Diagnosis and Evaluation
Clinical clues that warrant evaluation: severe/refractory hypertension with grade III–IV retinopathy; abrupt-onset moderate–severe hypertension; onset before age 20 or after 50; unexplained worsening renal function on an ACE inhibitor/ARB; paradoxical worsening with diuretics; recurrent "flash" pulmonary edema; a systolic-diastolic abdominal bruit radiating to the flanks; and diffuse vascular disease/cholesterol embolisation.
- Screening (highest sensitivity/specificity): MRA, CTA, and duplex Doppler US (renal scintigraphy is no longer recommended). CTA and MRA poorly visualise the distal arterial tree. Gadolinium MRA gives both RBF and GFR but is limited by nephrogenic-systemic-fibrosis risk when GFR <30 mL/min; CTA is limited by creatinine >1.7 mg/dL; duplex US relies on a peak systolic velocity >180 cm/s (operator-dependent).
- Confirmatory: angiography (conventional and intra-arterial digital subtraction) remains the gold standard and is indicated when suspicion is high — renovascular disease can be present despite a negative screen, especially with distal/intrarenal lesions.
Fibromuscular Dysplasia
FMD typically affects younger Caucasian women and is usually bilateral, presenting with hypertension, headache, and pulsatile tinnitus.
- Medial fibroplasia — the most common type (70–80%); women 25–50; involves the distal main renal artery; unlikely to progress to occlusion or function loss (the classic "string of beads").
- Intimal fibroplasia — the most common focal type; may cause dissection, mural hematoma, and infarction; likely to progress without intervention.
- Perimedial fibroplasia — 10–25%; younger women (5–15); mid-renal artery; likely to progress.
- Medial hyperplasia — rare; likely to progress.
Surveillance is duplex ultrasound of kidney length and cortical thickness once or twice yearly.
Management
Three options control BP: medical therapy, percutaneous transluminal renal angioplasty (PTRA) ± stenting, and surgery.

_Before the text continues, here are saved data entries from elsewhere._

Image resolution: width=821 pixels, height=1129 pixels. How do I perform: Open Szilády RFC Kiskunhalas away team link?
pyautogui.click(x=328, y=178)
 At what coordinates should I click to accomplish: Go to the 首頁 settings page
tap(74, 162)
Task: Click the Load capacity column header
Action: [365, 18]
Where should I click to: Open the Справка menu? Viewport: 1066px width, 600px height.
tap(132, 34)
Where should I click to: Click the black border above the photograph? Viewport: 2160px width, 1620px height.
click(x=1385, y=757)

- Medical therapy controls BP in >90%; ACE inhibitors/ARBs are particularly effective (the hypertension is renin-driven) but are contraindicated in bilateral RAS. Because they can drop perfusion below the critical level, monitor renal function closely.
- PTRA ± stenting — successful for FMD (restenosis up to 27%) but not for atherosclerotic RAS (the CORAL trial showed no meaningful benefit over medical therapy). For renal-function preservation, PTRA matches surgery for non-ostial lesions, but the ostial lesions that make up 80–85% of atherosclerotic RAS need stenting (plain angioplasty fails).
- Surgical revascularization — indicated for concomitant aortic aneurysm/occlusive disease, a renal-artery macroaneurysm with stenosis, malignant/accelerated hypertension refractory to medical therapy, >75% occlusion (bilateral or solitary kidney), or when PTRA is impossible. Best outcomes need a kidney >8 cm (a kidney <8 cm is end-stage), a patent distal artery with collateral filling, viability on renography, and minimal glomerulosclerosis on biopsy; severe loss (creatinine >4 mg/dL) makes recovery unlikely. With a severely diseased aorta, use a splenorenal bypass on the left or a hepatorenal bypass on the right.
- Renal denervation — endovascular radiofrequency ablation of the renal sympathetics (which run in the arterial adventitia) lowers plasma renin and raises RBF, but the SIMPLICITY trial showed it was unsuccessful for resistant hypertension.